姚俊鹏， 李瑛， 张林

（1.成都中医药大学，四川成都 610075；2.成都中医药大学第三附属医院四川省糖尿病防治中心内科，四川成都 610041）

最新的资料发现中国的肥胖人数位居世界第一[1]，与肥胖相关的心脑血管等疾病的患病率呈明显增加趋势。针刺治疗肥胖切实有效[2]。越来越多的证据发现，下丘脑内自噬与肥胖关系密切[3]。长期高脂饮食诱导的肥胖C57BL/6小鼠与正常饮食小鼠相比，下丘脑弓状核内自噬相关蛋白减少[4]。去血清营养条件下培养下丘脑GT1-7细胞，自噬表达增加[5]。本课题从自噬的角度探讨针刺治疗肥胖的机制。

1 材料与方法

1.1动物雄性SD大鼠40只，SPF级，3～4周龄，体质量70～90 g，成都达硕生物科技有限公司提供，动物许可证号：SCXK（川）2013-24。动物饲养于成都中医药大学实验动物中心，明暗周期各12 h，自由摄食饮水。

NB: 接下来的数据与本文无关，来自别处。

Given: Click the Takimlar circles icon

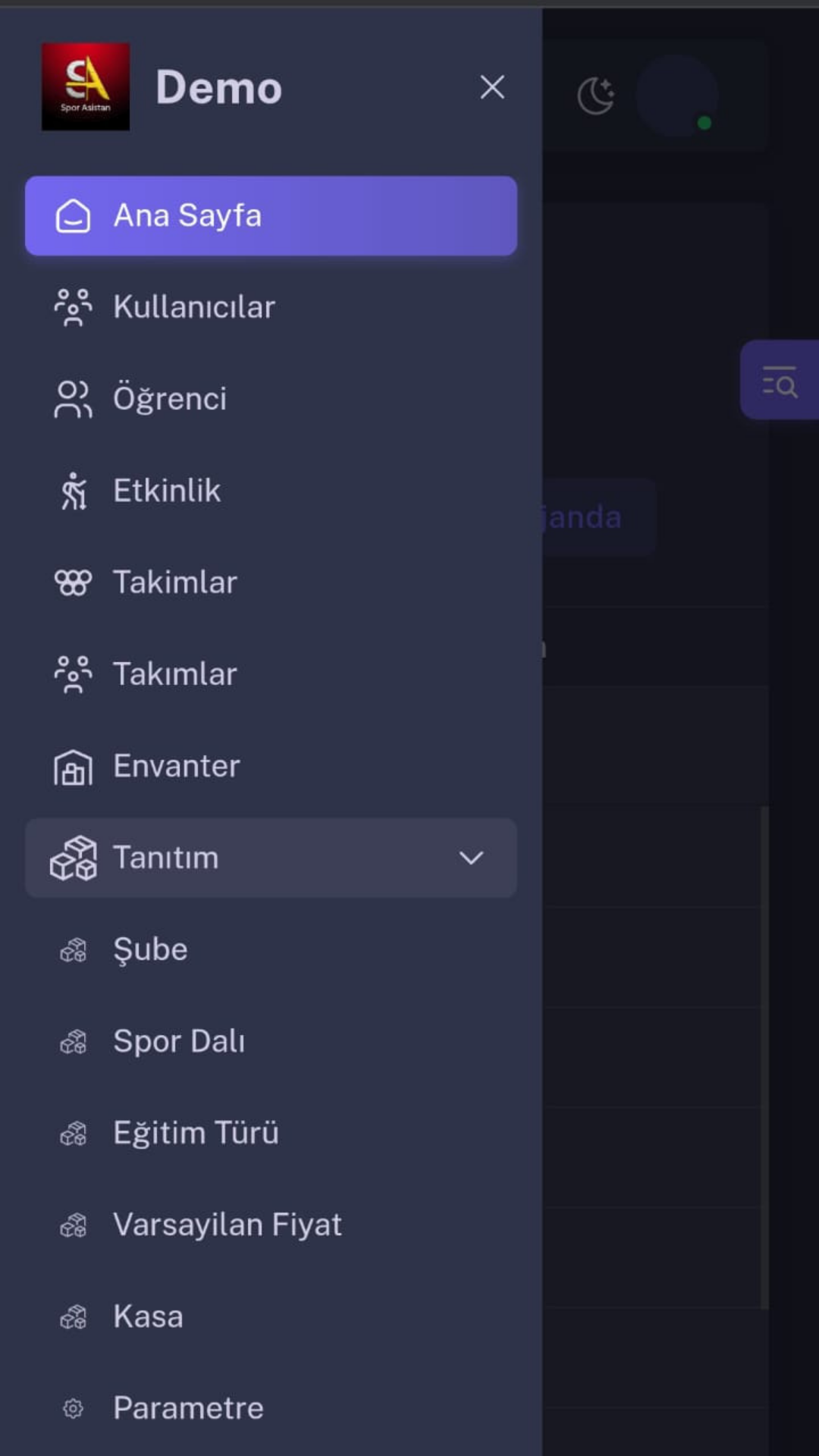Looking at the screenshot, I should (x=73, y=582).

1.2试剂及仪器硝酸纤维素膜，美国Hybond公司；自噬相关蛋白7（Autophagy-related protein 7，Atg7）抗体，生物素化山羊抗兔IgG（H+L）抗体，英国abcam（上海）贸易有限公司产品，批号分别为ab133528，ab6721和ab6789；辣根酶标记链霉素卵蛋白素（HRP/A-V），北京中杉金桥生物有限公司，批号：13152A11。DYY-6C电泳仪（美国Bio-RAD公司），UVTransilluminator化学发光凝胶成像仪（美国Bio-RAD公司）。

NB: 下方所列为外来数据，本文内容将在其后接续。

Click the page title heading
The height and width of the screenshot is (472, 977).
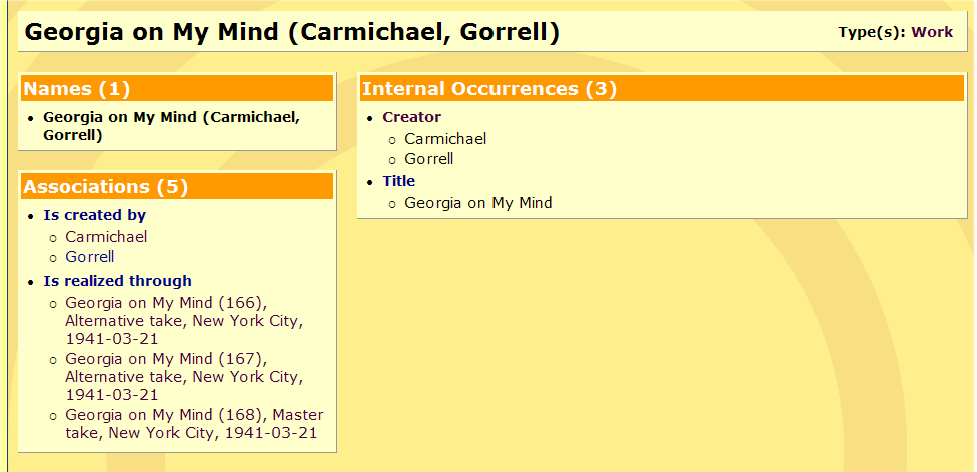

1.3分组和模型制备大鼠适应性喂养1周后，随机分为正常组对照8只（给予基础饲料）和高脂喂养组32只。高脂饲料配方[6]：脂肪占20%，糖占10%，蛋黄粉占10%，基础饲料占60%，能量为4 928 kcal·kg-1。所有大鼠自由摄食和饮水，饲养温度22～24℃，湿度50%～70%，采用高脂饮食诱导肥胖（diet-induced obesity，DIO）大鼠模型，共饲养14周。肥胖判断标准为超过正常组平均体质量的20%[7]，体质量未达到标准者予以剔除。最后将造模成功的DIO大鼠随机分为肥胖模型组和针刺干预组，每组各8只。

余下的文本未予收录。